(RECORDS FOR THIS EXERCISE)
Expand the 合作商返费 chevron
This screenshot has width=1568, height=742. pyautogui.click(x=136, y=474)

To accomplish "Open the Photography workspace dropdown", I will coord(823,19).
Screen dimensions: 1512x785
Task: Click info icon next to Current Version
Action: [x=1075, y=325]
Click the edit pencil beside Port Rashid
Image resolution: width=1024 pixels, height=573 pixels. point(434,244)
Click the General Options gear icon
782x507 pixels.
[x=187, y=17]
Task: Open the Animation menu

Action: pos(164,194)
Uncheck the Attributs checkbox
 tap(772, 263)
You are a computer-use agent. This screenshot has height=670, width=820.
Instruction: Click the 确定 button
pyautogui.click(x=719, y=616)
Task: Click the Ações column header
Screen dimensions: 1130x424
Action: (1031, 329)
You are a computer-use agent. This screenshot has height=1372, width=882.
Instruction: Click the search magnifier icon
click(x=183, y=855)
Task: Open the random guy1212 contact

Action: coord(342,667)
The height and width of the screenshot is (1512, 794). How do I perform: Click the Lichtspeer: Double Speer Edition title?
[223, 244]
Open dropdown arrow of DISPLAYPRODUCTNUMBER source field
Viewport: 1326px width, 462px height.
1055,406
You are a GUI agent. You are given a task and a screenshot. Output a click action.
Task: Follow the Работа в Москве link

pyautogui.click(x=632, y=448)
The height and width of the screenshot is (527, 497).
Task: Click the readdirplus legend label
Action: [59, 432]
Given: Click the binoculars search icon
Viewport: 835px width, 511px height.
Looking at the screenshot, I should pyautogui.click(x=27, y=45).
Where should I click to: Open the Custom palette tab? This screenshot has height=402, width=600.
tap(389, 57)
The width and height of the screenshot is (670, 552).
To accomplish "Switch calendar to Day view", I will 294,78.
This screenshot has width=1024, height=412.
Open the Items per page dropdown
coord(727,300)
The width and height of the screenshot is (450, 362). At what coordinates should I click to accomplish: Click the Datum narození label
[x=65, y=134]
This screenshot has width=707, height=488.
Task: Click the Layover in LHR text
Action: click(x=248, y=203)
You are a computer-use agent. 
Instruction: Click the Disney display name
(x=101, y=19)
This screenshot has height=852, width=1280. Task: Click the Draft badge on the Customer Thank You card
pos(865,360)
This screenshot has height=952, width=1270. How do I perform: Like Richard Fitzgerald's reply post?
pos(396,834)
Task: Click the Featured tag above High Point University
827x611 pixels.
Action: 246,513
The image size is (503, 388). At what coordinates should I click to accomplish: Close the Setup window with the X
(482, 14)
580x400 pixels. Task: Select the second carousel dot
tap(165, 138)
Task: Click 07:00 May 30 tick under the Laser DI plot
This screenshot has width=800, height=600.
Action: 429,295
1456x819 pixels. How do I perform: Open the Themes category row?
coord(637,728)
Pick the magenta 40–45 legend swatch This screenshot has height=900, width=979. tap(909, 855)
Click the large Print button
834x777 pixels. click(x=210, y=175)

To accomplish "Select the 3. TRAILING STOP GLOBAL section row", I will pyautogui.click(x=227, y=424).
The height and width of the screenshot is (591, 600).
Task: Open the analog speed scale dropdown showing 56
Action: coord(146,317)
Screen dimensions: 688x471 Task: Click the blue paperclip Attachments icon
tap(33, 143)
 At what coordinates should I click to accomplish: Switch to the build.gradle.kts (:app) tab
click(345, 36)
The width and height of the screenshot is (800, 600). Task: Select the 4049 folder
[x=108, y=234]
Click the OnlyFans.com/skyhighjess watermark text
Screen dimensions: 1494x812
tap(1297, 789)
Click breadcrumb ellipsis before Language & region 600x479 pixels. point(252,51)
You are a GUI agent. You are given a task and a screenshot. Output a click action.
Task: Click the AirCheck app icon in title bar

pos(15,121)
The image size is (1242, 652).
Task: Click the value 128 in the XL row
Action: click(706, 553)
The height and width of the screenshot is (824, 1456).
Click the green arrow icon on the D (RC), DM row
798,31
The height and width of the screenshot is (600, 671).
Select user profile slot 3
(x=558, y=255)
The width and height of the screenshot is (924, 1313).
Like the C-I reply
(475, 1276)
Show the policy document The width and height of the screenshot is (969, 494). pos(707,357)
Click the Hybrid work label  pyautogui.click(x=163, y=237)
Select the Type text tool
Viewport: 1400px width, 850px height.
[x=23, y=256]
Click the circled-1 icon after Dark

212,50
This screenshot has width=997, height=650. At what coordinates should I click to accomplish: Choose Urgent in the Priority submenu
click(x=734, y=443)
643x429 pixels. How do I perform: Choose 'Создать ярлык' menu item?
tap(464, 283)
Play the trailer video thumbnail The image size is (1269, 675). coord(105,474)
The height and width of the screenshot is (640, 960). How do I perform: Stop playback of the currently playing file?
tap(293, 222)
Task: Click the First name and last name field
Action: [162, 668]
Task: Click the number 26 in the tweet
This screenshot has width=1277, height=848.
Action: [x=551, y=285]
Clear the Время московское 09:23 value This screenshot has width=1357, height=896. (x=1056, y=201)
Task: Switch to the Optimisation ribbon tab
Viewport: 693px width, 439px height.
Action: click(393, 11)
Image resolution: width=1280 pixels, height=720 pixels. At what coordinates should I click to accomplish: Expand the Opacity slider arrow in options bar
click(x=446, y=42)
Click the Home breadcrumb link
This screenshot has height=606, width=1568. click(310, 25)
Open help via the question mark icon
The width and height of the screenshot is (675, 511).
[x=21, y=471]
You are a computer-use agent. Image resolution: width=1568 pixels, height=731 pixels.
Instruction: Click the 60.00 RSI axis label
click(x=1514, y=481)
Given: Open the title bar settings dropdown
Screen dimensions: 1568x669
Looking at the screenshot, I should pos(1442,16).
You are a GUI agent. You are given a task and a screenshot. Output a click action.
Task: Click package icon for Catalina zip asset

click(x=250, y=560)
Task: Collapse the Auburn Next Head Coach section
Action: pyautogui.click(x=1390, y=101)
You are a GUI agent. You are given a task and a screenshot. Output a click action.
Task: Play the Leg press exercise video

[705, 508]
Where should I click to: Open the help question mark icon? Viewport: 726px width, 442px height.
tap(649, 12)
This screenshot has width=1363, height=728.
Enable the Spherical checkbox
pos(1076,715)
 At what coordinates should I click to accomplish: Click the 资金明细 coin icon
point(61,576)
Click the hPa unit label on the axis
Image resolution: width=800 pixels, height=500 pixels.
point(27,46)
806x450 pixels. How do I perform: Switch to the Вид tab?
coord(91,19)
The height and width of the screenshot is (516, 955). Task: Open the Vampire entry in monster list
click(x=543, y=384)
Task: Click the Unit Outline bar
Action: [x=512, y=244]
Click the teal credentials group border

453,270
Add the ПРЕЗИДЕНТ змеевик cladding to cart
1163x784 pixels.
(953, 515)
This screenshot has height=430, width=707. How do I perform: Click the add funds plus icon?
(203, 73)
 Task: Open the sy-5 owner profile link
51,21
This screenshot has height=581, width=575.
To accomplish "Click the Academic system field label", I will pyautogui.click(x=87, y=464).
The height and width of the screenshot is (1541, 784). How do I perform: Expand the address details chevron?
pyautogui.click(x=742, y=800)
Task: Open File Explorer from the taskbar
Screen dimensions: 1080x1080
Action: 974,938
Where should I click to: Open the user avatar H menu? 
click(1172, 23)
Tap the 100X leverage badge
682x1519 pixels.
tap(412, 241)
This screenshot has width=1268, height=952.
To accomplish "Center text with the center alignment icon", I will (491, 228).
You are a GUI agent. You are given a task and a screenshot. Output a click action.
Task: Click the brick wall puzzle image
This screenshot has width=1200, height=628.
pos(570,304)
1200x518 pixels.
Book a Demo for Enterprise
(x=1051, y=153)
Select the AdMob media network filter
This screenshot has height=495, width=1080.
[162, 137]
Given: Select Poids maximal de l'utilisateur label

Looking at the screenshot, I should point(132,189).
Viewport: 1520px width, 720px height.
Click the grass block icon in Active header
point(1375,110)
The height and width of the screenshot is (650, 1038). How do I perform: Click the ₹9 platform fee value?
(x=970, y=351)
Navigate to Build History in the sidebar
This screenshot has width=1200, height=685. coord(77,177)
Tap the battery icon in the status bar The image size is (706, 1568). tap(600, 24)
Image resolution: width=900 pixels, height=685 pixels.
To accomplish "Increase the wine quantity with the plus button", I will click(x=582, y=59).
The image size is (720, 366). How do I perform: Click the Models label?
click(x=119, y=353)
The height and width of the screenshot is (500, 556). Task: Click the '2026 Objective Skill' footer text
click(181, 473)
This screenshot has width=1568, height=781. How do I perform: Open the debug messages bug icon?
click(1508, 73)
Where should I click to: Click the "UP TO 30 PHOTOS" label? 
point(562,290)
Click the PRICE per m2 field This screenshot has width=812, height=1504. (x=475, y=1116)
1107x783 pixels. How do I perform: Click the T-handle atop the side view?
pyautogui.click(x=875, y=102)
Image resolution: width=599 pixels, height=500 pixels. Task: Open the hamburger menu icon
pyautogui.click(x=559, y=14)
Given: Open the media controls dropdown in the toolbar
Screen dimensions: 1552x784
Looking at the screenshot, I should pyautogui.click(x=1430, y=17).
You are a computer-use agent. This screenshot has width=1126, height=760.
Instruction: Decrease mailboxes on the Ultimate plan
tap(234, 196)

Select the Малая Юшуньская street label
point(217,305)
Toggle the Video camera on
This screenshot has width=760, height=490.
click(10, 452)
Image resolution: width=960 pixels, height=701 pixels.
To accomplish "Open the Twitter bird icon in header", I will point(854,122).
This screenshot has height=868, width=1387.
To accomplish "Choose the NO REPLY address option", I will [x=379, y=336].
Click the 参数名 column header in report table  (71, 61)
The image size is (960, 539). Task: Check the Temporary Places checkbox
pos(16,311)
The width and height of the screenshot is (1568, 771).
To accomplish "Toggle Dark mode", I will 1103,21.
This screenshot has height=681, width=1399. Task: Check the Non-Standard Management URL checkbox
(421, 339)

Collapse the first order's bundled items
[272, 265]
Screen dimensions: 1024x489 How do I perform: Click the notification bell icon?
(End RECORDS FOR THIS EXERCISE)
§ ACTIVITY
Find the line with "The height and width of the screenshot is (600, 671)." in the material above. Reproduce it and each line after it up to and including the line with "Show the policy".

§ RESULT
The height and width of the screenshot is (600, 671).
Select user profile slot 3
(x=558, y=255)
The width and height of the screenshot is (924, 1313).
Like the C-I reply
(475, 1276)
Show the policy document The width and height of the screenshot is (969, 494). pos(707,357)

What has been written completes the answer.